--- DOCUMENT TEXT ---
Skip to main content

Behavioral drift monitoring for AI agents.

Project description

Driftbase

Behavioral drift monitoring for AI agents: track runs locally, compare versions, get a drift score.

When you ship a new prompt, model, or tool set, agent behavior can change in subtle ways. Driftbase records each run (tool names, latency, outcome) in a local SQLite DB and lets you diff any two versions so you see a numeric drift score and per-dimension breakdown before or after deploy.


Quickstart

1. Install

pip install driftbase

2. Add the decorator

# my_agent.py
from driftbase import track

@track(version="v1.0", environment="production")
def my_agent(user_input: str) -> str:
    # your agent logic
    return "done"

3. Run your agent

Generate some runs for at least two versions (e.g. change code and use version="v2.0" for new runs).

python -c "from my_agent import my_agent; my_agent('hello')"
# Run a few more times, then switch to v2.0 and run again.
--- DATA EXCERPT ---
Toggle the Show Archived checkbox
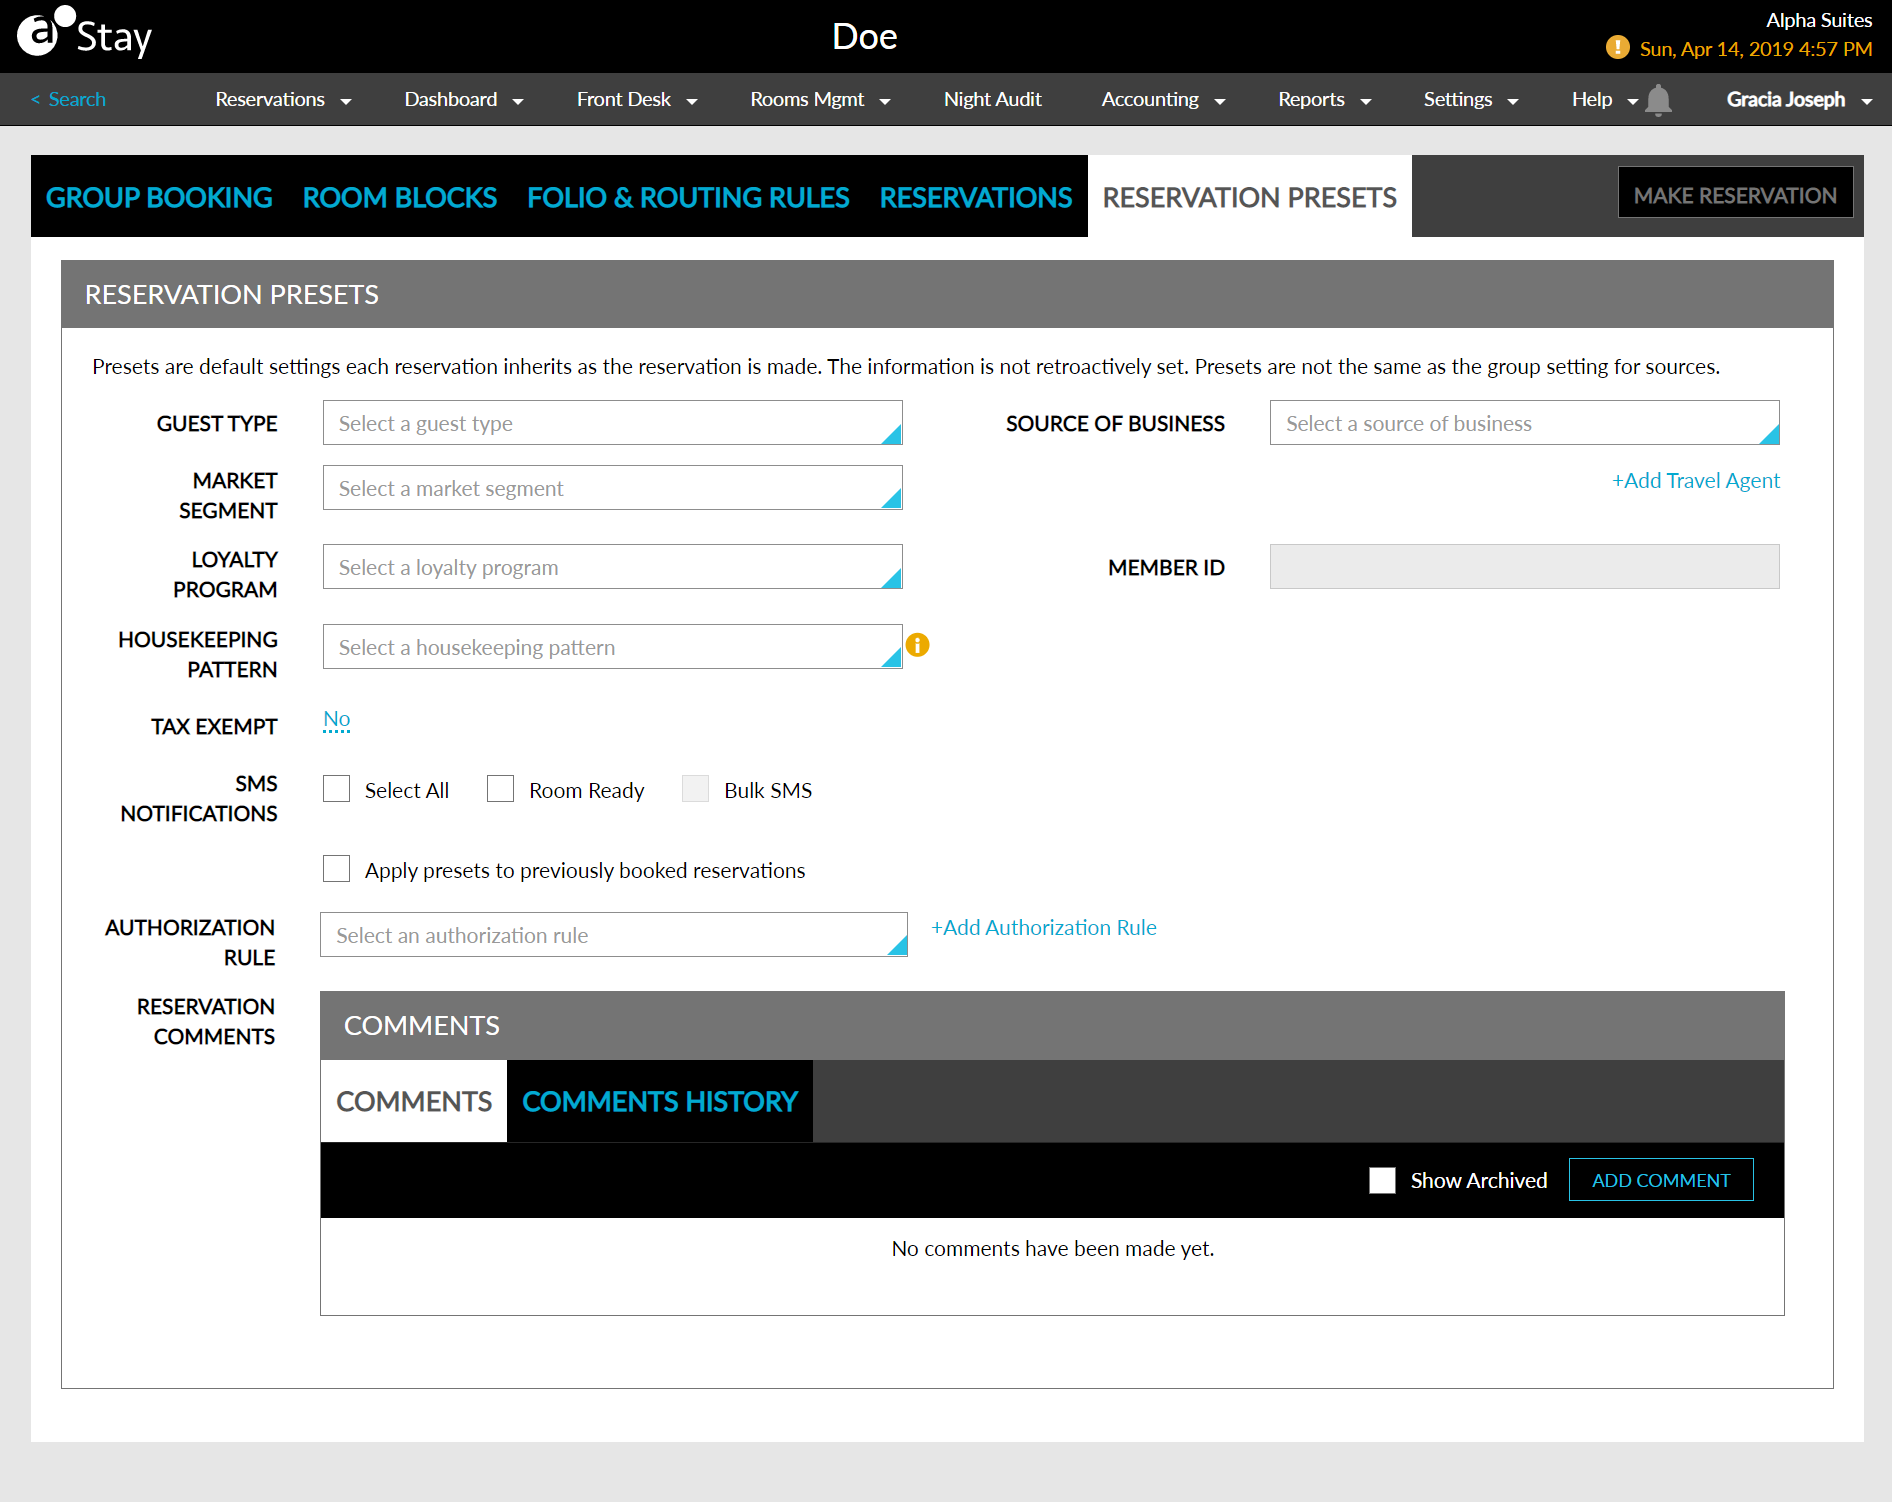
---
* _PROBLEMS_
a – Decide whether each statement agrees with the Driftbase project description, and support each yes or no with the deciding words from it, quoted exactly. (i) Driftbase keeps each run in a local SQLite database. (ii) The decorator imported from driftbase is named monitor. (iii) The quickstart calls for runs from at least three versions.
b – Reproduce word for word the stretch of the Driftbase project description from "Behavioral drift monitoring for AI agents." through "or after deploy.".
c – Write the next part of the Driftbase project description, picking up after its final line.
The data plays no role in this work.

* _SOLVED PROBLEMS_
a –
(i) Yes: "Driftbase records each run (tool names, latency, outcome) in a local SQLite DB"
(ii) No: "from driftbase import track"
(iii) No: "Generate some runs for at least two versions"

b –
Behavioral drift monitoring for AI agents.

Project description

Driftbase

Behavioral drift monitoring for AI agents: track runs locally, compare versions, get a drift score.

When you ship a new prompt, model, or tool set, agent behavior can change in subtle ways. Driftbase records each run (tool names, latency, outcome) in a local SQLite DB and lets you diff any two versions so you see a numeric drift score and per-dimension breakdown before or after deploy.

c –
4. Run diff

driftbase diff v1.0 v2.0

5. See output

You get a threshold panel, a metrics table, tool frequency diff, optional sequence shifts, and a root-cause hypothesis. Example (with comments indicating where rich applies color):

# Panel: red border if above threshold, green if within
┌─ ▲ ABOVE THRESHOLD ─────────────────────────────────────────────────┐
│ Drift score 0.34 is above threshold 0.20. Consider investigating...   │
└──────────────────────────────────────────────────────────────────────┘

# Table: Drift — v1.0 → v2.0
┌─────────────────┬──────────┬─────────┬────────┐
│ Metric          │ Baseline │ Current │ Delta  │
├─────────────────┼──────────┼─────────┼────────┤
│ Overall drift   │     0.00 │    0.34 │  +0.34 │  # red if ≥ threshold
│ Decision drift  │     0.00 │    0.22 │  +0.22 │
│ Latency drift   │     0.00 │    0.18 │  +0.18 │
│ Error drift     │     0.00 │    0.00 │  +0.00 │
└─────────────────┴──────────┴─────────┴────────┘

# Tool call frequency diff (top 20 tools, Δ % in green/red/dim)
# Optional: Top 3 sequence shifts, Root cause hypothesis panel
# Footer: Runs: v1.0 (n=50) → v2.0 (n=50) · No data left your machine

How it works

Runs are written to SQLite in a background thread so your app is not blocked. When you run driftbase diff, the CLI loads runs for the two versions, builds a behavioral fingerprint for each (tool distributions, latency percentiles, error rate), and computes a divergence score between them. The score and per-dimension deltas tell you how much behavior changed.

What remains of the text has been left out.